Assignment =>
Omitting every picture, copy the lines from the one that contains "Instruction: Toggle the" through the last line of the records below, exactly and with nothing added.

[Provided material]

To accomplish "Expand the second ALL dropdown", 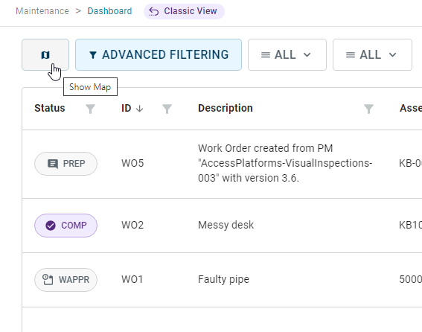I will point(372,54).
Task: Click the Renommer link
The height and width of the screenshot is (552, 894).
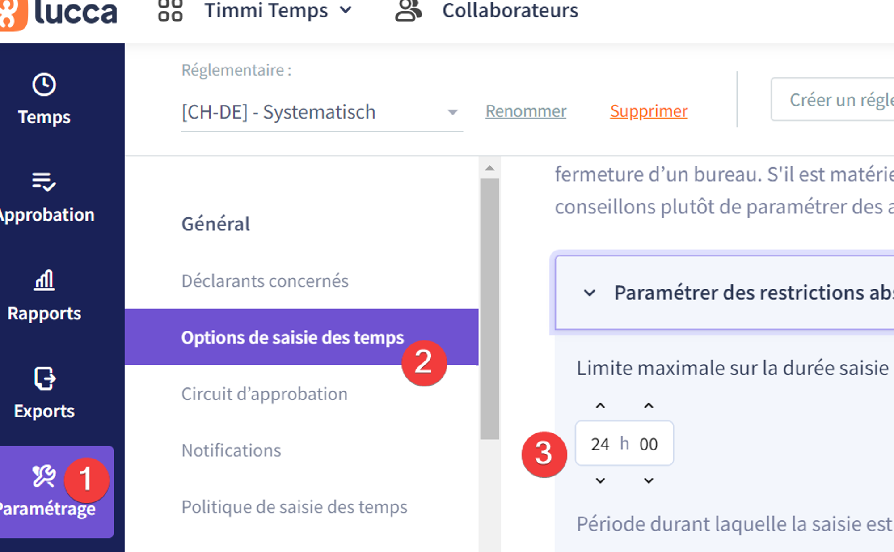Action: click(x=526, y=111)
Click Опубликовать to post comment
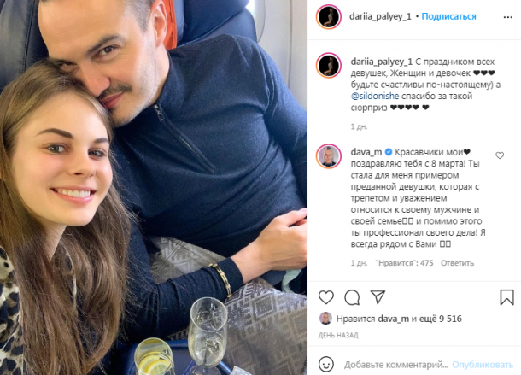The height and width of the screenshot is (375, 521). coord(483,365)
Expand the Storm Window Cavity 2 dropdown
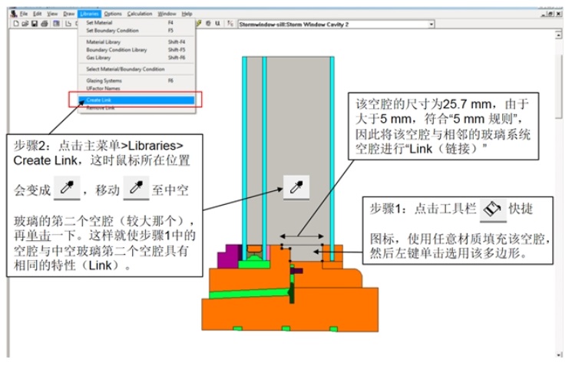Image resolution: width=572 pixels, height=366 pixels. point(431,24)
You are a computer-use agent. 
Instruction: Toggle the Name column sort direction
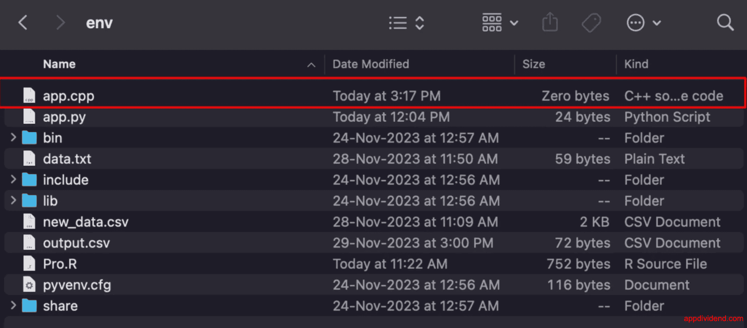pyautogui.click(x=311, y=64)
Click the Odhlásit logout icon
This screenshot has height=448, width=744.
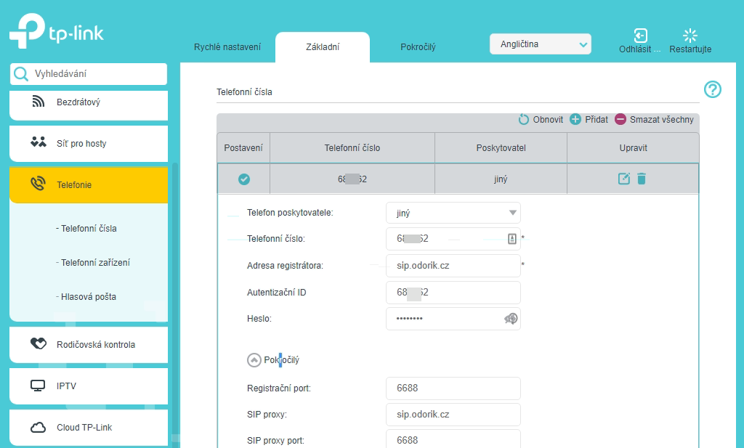click(640, 36)
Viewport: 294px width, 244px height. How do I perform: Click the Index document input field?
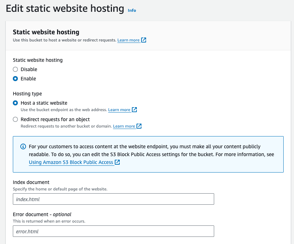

[/Provided material]

Output for this task =>
Instruction: Toggle the Name column sort direction
pyautogui.click(x=311, y=64)
Click the Odhlásit logout icon
This screenshot has height=448, width=744.
click(640, 36)
Viewport: 294px width, 244px height. How do I perform: Click the Index document input field?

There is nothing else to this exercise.